** Task input follows **

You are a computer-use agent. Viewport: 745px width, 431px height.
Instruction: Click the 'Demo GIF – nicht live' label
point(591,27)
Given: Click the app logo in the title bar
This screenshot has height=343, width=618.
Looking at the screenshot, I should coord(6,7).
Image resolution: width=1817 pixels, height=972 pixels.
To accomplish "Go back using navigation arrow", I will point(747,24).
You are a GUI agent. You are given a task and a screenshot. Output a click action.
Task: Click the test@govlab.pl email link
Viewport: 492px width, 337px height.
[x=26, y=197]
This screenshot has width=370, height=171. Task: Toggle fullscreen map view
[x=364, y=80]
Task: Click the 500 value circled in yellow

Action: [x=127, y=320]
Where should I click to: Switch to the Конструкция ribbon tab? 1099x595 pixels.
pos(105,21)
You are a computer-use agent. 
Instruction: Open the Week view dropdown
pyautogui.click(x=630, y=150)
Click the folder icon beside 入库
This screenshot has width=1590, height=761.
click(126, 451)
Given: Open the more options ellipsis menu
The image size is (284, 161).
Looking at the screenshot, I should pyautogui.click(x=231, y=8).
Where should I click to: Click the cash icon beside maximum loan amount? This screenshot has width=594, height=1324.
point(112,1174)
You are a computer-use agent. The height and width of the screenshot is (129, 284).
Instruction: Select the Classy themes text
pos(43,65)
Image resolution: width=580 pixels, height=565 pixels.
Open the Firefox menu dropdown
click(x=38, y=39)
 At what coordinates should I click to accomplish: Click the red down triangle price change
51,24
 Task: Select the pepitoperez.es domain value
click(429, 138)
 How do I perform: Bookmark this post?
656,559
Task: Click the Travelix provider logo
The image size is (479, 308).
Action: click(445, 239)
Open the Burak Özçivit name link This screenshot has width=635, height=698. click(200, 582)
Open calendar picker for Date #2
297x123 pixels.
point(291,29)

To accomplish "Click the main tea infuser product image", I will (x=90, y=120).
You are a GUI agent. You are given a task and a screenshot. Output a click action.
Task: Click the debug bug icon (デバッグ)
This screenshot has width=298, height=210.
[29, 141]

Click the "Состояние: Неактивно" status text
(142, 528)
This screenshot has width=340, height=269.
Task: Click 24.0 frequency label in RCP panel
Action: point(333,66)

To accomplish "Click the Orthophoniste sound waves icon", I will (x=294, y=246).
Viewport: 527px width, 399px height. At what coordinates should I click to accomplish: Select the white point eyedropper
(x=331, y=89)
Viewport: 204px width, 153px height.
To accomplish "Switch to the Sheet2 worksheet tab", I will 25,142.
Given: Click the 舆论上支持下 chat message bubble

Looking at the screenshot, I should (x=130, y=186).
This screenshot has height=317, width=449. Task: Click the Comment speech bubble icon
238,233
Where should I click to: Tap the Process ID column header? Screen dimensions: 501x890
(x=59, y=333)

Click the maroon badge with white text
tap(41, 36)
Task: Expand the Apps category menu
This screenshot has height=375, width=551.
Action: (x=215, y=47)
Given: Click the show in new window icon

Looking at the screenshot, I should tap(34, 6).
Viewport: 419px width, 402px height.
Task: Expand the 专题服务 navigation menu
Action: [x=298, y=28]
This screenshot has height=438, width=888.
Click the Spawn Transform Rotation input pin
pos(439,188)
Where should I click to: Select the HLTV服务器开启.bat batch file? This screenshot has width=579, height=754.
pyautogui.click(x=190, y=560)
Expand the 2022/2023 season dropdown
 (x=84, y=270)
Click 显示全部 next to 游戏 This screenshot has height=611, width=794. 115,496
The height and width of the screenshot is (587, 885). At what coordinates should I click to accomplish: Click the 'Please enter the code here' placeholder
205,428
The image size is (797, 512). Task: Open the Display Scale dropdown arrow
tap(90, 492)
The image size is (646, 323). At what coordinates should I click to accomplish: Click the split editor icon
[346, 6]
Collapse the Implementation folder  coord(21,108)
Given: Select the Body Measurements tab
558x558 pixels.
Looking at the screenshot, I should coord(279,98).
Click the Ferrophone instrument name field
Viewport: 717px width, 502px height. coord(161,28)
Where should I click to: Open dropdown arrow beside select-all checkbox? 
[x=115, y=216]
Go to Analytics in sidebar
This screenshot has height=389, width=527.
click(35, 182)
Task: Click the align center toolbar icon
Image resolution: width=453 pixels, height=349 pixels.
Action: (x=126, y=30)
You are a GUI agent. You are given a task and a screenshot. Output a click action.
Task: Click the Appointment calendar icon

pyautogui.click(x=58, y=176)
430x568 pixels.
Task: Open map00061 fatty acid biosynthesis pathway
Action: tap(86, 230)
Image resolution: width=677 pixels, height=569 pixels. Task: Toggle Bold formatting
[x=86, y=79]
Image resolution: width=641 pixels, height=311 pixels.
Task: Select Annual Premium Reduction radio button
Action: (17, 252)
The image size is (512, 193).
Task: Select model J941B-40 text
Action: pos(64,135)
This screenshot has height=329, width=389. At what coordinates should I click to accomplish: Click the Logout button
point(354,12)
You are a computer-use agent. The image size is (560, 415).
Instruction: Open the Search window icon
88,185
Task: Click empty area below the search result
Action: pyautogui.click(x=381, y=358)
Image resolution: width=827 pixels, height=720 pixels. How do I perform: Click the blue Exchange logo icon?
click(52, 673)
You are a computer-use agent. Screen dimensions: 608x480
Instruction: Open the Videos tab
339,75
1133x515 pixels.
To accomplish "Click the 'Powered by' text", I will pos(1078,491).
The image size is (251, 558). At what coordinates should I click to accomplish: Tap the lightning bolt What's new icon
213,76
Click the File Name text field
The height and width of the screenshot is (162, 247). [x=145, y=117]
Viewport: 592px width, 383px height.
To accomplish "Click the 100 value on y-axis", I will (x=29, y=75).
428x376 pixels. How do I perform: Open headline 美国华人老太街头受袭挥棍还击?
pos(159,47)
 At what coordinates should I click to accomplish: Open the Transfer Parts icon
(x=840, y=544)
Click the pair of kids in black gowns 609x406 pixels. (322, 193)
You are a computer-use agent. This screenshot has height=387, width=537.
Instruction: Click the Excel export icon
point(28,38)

** End of Task input **

Pull out all lines of the data with the string "will".

Exercise answer:
To accomplish "Go back using navigation arrow", I will point(747,24).
To accomplish "Click the main tea infuser product image", I will (x=90, y=120).
To accomplish "Click the Orthophoniste sound waves icon", I will (x=294, y=246).
To accomplish "Switch to the Sheet2 worksheet tab", I will 25,142.
To accomplish "Click the 'Powered by' text", I will pos(1078,491).
To accomplish "Click the 100 value on y-axis", I will (x=29, y=75).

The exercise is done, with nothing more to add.